*ZADANIA*
1. Według tekstu o książce Stevena Pinkera, co łączyło Williama D. Hamiltona, George'a C. Williamsa i Roberta Triversa?
2. Dopisz dalszy ciąg tekstu o książce Stevena Pinkera, zaczynając zaraz po jego ostatnim zdaniu.

*TEKST DO CZYTANIA*
* * * * *

Archiwum Polityki

Homo niewiadomo

Kim jest człowiek? Na to najważniejsze bodaj pytanie próbuje odpowiedzieć Steven Pinker, amerykański badacz umysłu, w imponującej książce „Tabula rasa. Spory o naturę ludzką”. Odpowiedź ta dla wielu może być szokująca.

Spośród najbardziej znaczących postaci XX-wiecznej nauki bez wahania wymienimy Alberta Einsteina. Nie będziemy się również zastanawiać, żeby wskazać Zygmunta Freuda. Kto jednak, oprócz specjalistów, kojarzy nazwiska Williama D. Hamiltona, George'a C. Williamsa czy Roberta Triversa? Tymczasem to oni dokonali jednego z najbardziej brzemiennych w skutki odkryć XX w. Łączył ich wspólny przedmiot zainteresowań – teoria ewolucji Darwina i płynące z niej wnioski na temat prawdziwych motywów działania organizmów – zarówno mrówek jak i ludzi.

* * * * *

*DANE ŹRÓDŁOWE*
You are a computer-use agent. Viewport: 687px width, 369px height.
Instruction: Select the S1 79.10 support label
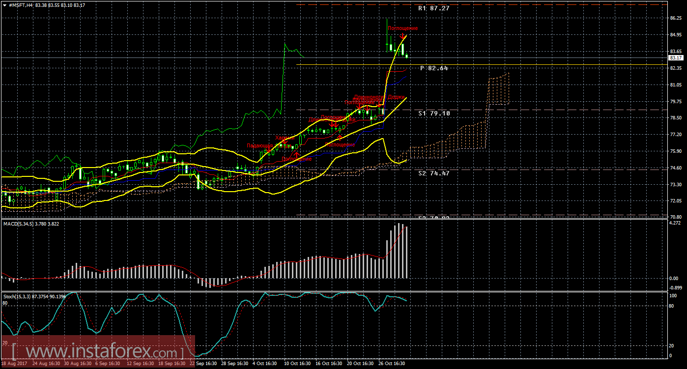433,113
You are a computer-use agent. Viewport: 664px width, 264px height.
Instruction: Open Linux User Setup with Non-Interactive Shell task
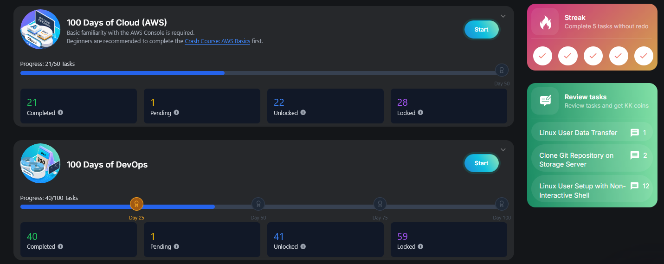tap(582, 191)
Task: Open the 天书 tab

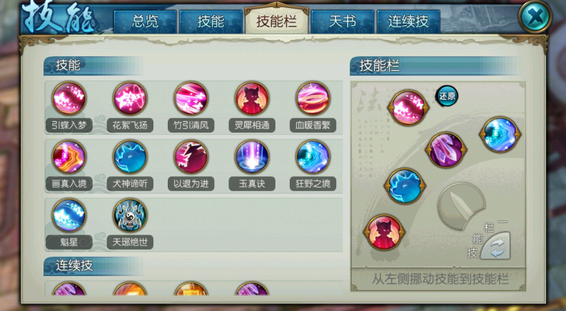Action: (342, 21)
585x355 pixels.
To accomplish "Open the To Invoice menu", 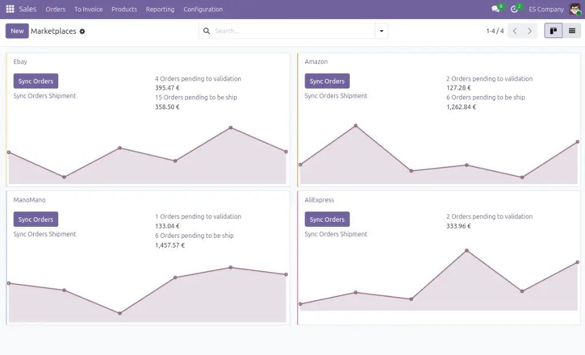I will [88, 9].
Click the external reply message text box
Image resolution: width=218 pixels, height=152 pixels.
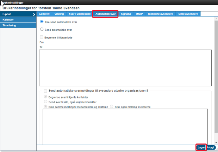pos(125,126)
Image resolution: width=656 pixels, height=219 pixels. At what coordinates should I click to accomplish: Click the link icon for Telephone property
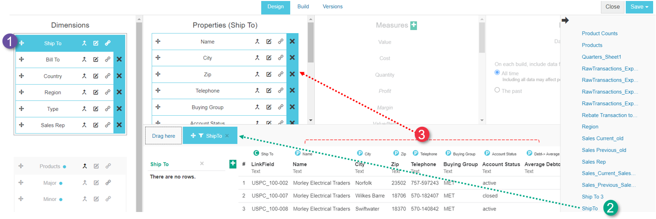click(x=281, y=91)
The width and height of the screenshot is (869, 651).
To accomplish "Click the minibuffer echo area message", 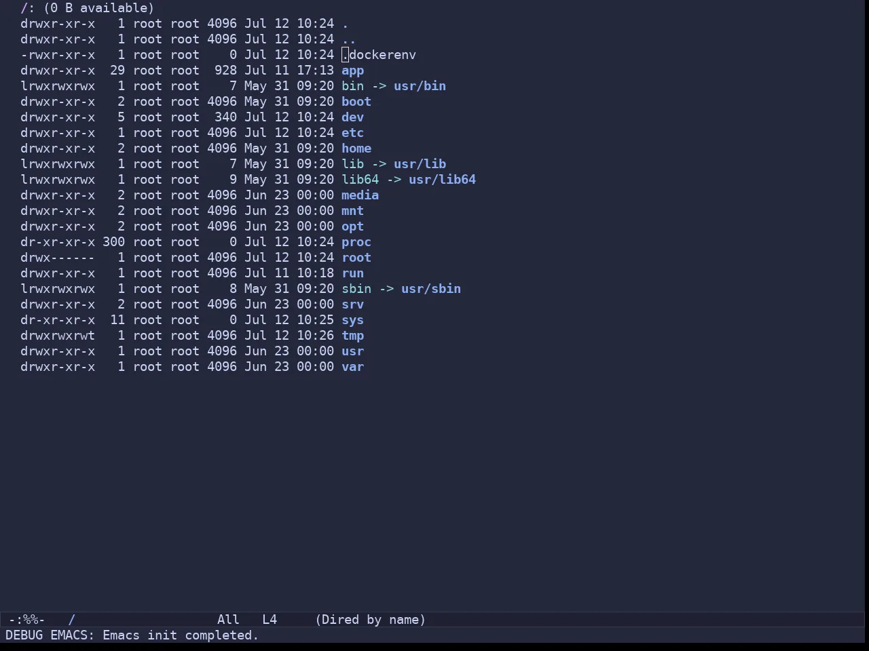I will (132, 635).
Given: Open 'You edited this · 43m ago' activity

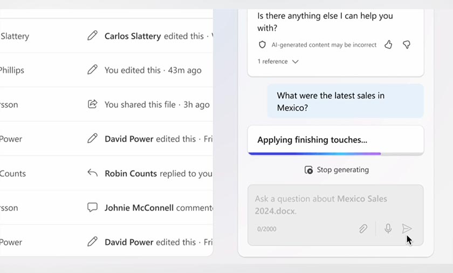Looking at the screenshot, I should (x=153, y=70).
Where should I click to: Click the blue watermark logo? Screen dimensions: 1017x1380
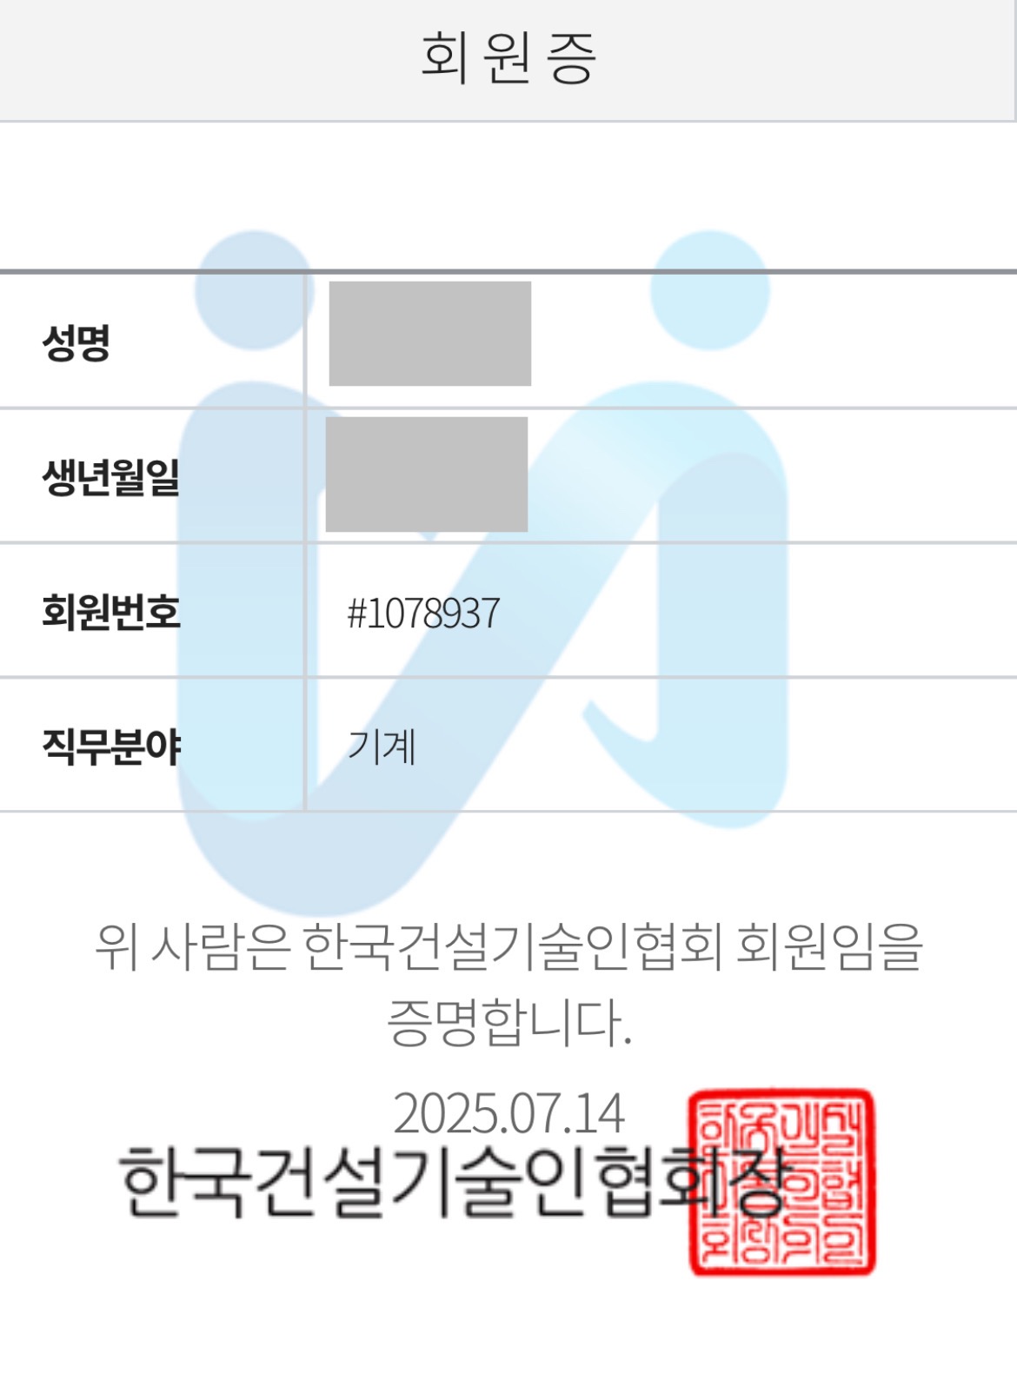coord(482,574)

* * * * *

*ODPOWIEDZI*
1. Łączył ich wspólny przedmiot zainteresowań: teoria ewolucji Darwina i płynące z niej wnioski na temat prawdziwych motywów działania organizmów, zarówno mrówek, jak i ludzi.

2.
Egoizm genów

W latach 60. minionego wieku oksfordzki biolog William D. Hamilton oraz Amerykanin George C. Williams doszli do wniosku, że słynne dobro gatunku nie jest nadrzędnym celem ewolucji. Wszystkie organizmy żywe działają wyłącznie w interesie swoich genów. Dzięki takiemu podejściu wreszcie udało się wyjaśnić takie niezrozumiałe zjawiska, jak np. sens istnienia wielkich społeczności owadów, w których tysiące osobników poświęca się dla dobra jednej królowej. Wbrew pozorom postępują one zgodnie z egoizmem własnych genów, gdyż sukces reprodukcyjny osiągają dzięki kolejnym pokoleniom sióstr i braci wydawanym na świat przez królową-matkę. Wcale więc nie trzeba dochować się własnych potomków, by rozpropagować swoje DNA. Dzięki Williamsowi i Hamiltonowi zrozumiano, dlaczego w świecie zwierząt i ludzi tak ważne są więzy krwi.

Teorię Williamsa i Hamiltona świetnie spopularyzował Richard Dawkins. „Jesteśmy oto maszynami przetrwania – zaprogramowanymi zawczasu robotami, których zadaniem jest ochranianie samolubnych cząsteczek, zwanych genami. Prawda ta wciąż napawa mnie zdumieniem i chyba nigdy nie przestanie, choć znana mi jest od lat” – pisał w swej książce „Samolubny gen”.